The plot here is very simple. It is a little difficult trying to connect it with the first movie's ending (How much time is supposed to have passed? Weeks or hours?), but for the most part this is easily overlooked. The TCRI Corporation (or TGRI here) is decently handled, and I liked how the film deliberately chooses to not make it a big conspiracy. Although on the other hand I do miss some of the greater story detail that's absent now that the whole thing was just a random mistake 15 years ago.

While it's not badly written, my big issue with the plot here is that it doesn't go anywhere...literally! The Shredder stays in the same dingy junk yard the whole movie, with the turtles simply moving back and forth a couple of times. It makes things feel a bit too small scale. Fine for an episode, but not so much for a movie

The final confrontation does branch out a bit, with a fun nightclub battle, followed by a pier, providing a great location for the big fight! Unfortunately the battle with the Super Shredder is beyond disappointing! He goes down in a matter of seconds, with almost no work from the heroes.

The Turtles are reliably fun heroes as always. Their personalities do blend together a bit here, but overall they're good, and each get some nice moments. April and Splinter are a bit on the sidelines at times, but don't feel underused.

Shredder once again makes for a good villain, holding a more personal grudge against the Turtles this time. His fascination with the mutagen is good, especially when he goes all the way and uses it on himself. Tatsu also returns, but is unable to really step into the limelight this time, with the Shredder returning almost immediately.

There are a few new characters. Dr. Perry is likeable enough, and surprisingly honest and not sinister. Wisecracking pizza boy Keno is a good addition, but pretty superfluous, and vanishes constantly. New mutants Tokka and Rahzar are fun adversaries. Some fans bemoan the absence of cartoon staples Bebop and Rocksteady, but I feel that these two work better for this story. To have Bebop and Rocksteady would mean to introduce two new characters on top of everyone else. Tokka and Rahzar though are mutated animals, not people, so there's not that same problem.

The score here is just as good as the first. As for the songs, the most notable is Ninja Rap, sung by a certain rapper of ill repute. Now, I'm not a fan of Vanilla Ice by any means (annoying plagiaristic dickhead!), but I do admit finding Ninja Rap to be a decently enough tune, and fits the movie well.

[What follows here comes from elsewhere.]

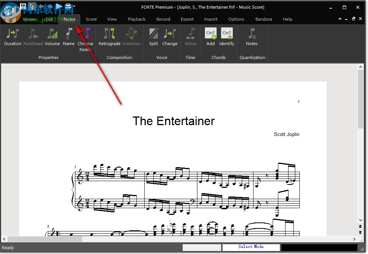Collapse the ribbon with the up chevron
The image size is (368, 254).
[x=340, y=19]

The cast once again do a good job, from David Warner and Ernie Reyes Jr. as the new human cast, to new April Paige Turco. It's a little weird seeing a familiar role recast at first, but she slips into the role comfortably before long. Same goes for the new voice cast for the Turtles.

The effects continue to be standout! The costumes and their expressions/movements are so seamless you often forget they're not really turtles.

TMNT II: Secret of the Ooze has a few diminishing returns, but is overall a good time. Its faults don't detract too much from what's an otherwise fun action movie...

Teenage Mutant Ninja Turtles III: Turtles in Time (1993)

The Turtles are having a fun time as usual down in their sewer home, when April comes bearing gifts. For Splinter is an ancient Japanese sceptre, which soon proves to be more than just an old keepsake when it transports her to Feudal Japan. In her place is Prince Kenshin, who is just as confused as the Turtles. After they realise what's happened, they make plans to go back in time to rescue April, and to stop the cruel Lord Norinaga and foreign arms dealer Walker from dominating the land...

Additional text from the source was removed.